▶ **TEXT BLOCK**
::::
VP Day generation’s spirit burns bright after 75 years
On this day 75 years ago, the Pacific War ended with the surrender of Japan. Grainy images of Australians celebrating in the streets convey the nation’s infectious relief and joy. It had been a desperate struggle, with Diggers fighting and dying in far-flung theatres of war around the globe. As in World War I, we demonstrated through substantial sacrifice that we were willing to defend our way of life. Despite suffering fewer battle deaths in World War II, the impact on Australia was more enduring than our baptism of fire in the Great War. It reached our homeland. Japanese air raids in 1942 and 1943 struck numerous towns including Darwin, Broome and Katherine. Japanese submarines even penetrated Sydney Harbour and sank a ship moored there. It is easy to forget the immediacy of the existential threat.
Time and almost uninterrupted prosperity have lulled Australians into taking much for granted. Today’s difficulties are a reminder that the nation we inherited was forged by a generation for whom privation and sacrifice were a normal part of life. The men and women who saved Australia had already lived through the Depression. Some who rallied to defend our homeland had already endured the carnage of the Western Front in World War I. To modern sensibilities, their courage, endurance and patriotism may seem unattainable. Yet it is our legacy, to replicate rather than romanticise. The COVID-19 pandemic offers us the challenge to reflect on whether their sacrifice was in vain and whether we are worthy custodians of the way of life bequeathed to us. The stories of several ordinary Australians personify the spirit that sustained us.
::::
▶ **RECORDS**

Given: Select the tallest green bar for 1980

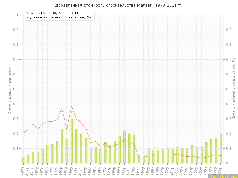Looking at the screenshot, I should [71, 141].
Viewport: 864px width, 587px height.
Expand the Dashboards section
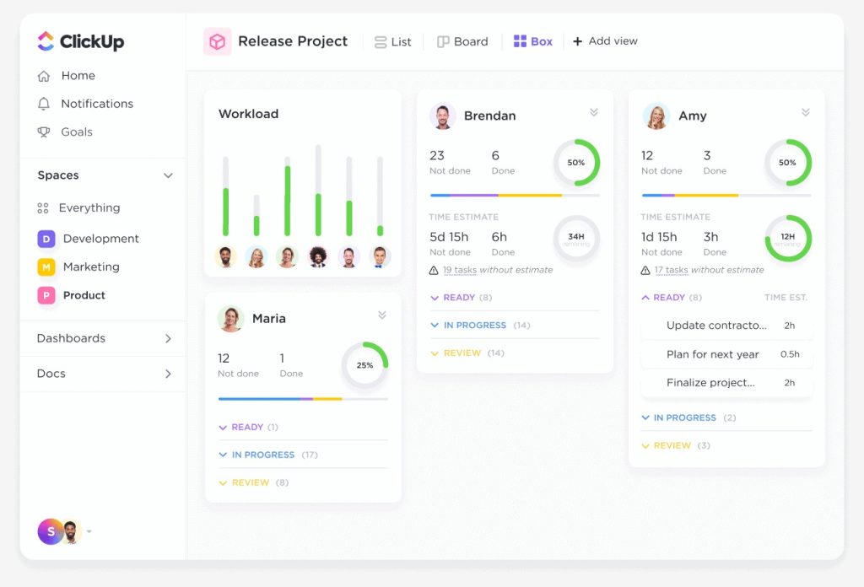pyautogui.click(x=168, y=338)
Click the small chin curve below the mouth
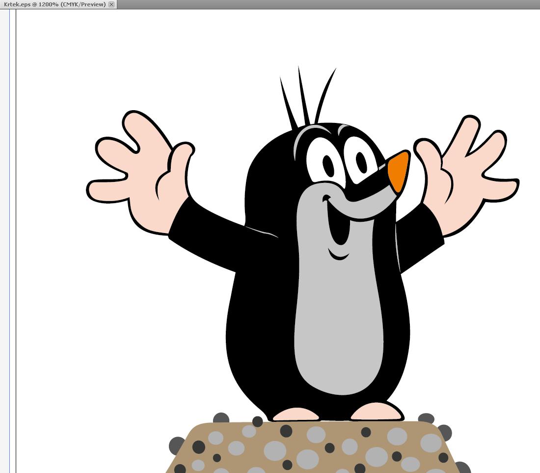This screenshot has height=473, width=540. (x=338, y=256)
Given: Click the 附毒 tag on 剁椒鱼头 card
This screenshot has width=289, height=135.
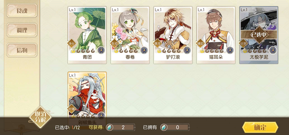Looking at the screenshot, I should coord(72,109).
::::
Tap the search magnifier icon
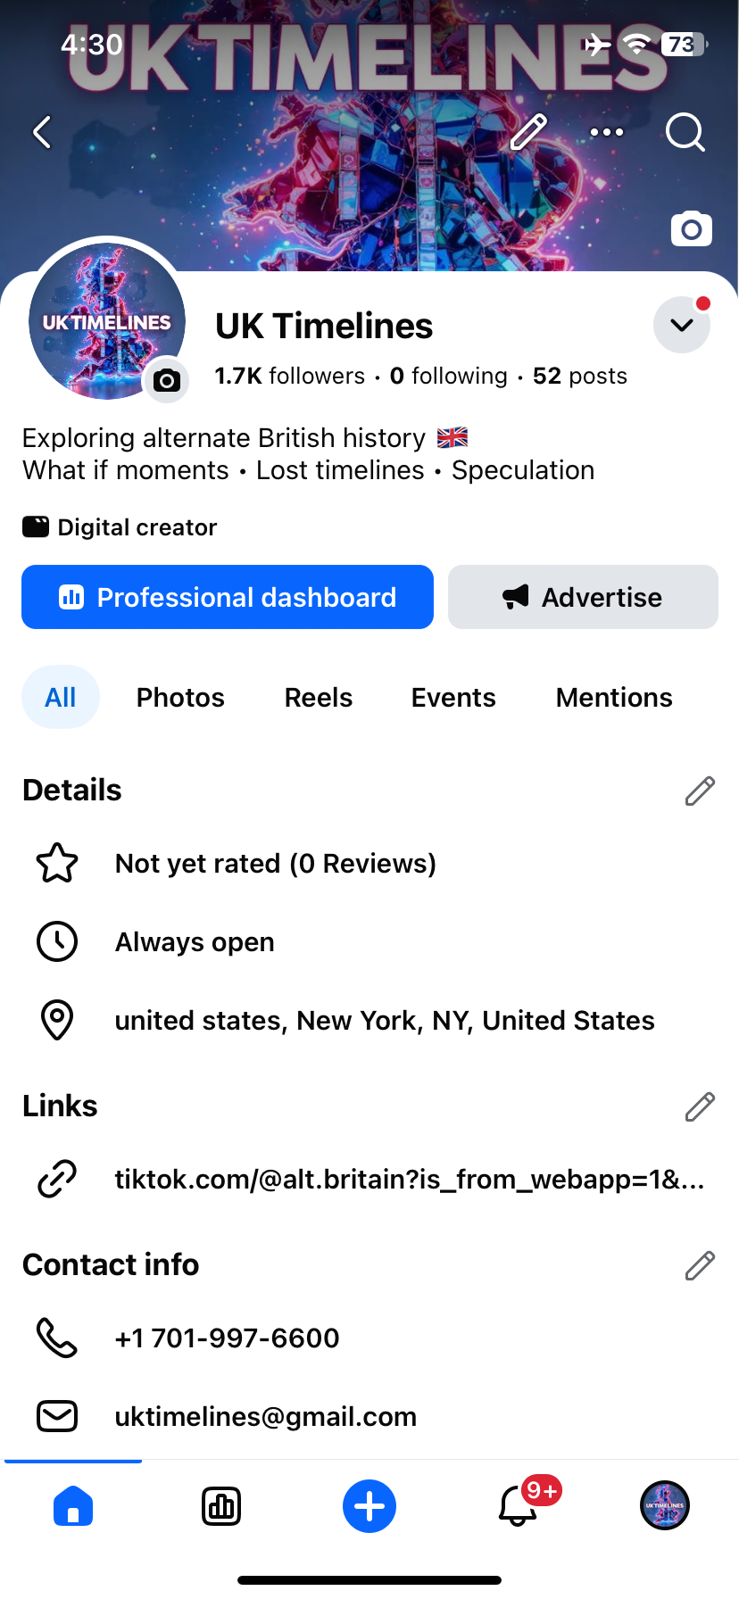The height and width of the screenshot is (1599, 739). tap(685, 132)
::::
▶ **ABOUT THIS EXERCISE**
Please transcribe the stretch of the VP Day text from "VP Day generation’s" through "the existential threat.". The rows stand apart from the VP Day text as separate material.

▶ **SOLUTION**
VP Day generation’s spirit burns bright after 75 years
On this day 75 years ago, the Pacific War ended with the surrender of Japan. Grainy images of Australians celebrating in the streets convey the nation’s infectious relief and joy. It had been a desperate struggle, with Diggers fighting and dying in far-flung theatres of war around the globe. As in World War I, we demonstrated through substantial sacrifice that we were willing to defend our way of life. Despite suffering fewer battle deaths in World War II, the impact on Australia was more enduring than our baptism of fire in the Great War. It reached our homeland. Japanese air raids in 1942 and 1943 struck numerous towns including Darwin, Broome and Katherine. Japanese submarines even penetrated Sydney Harbour and sank a ship moored there. It is easy to forget the immediacy of the existential threat.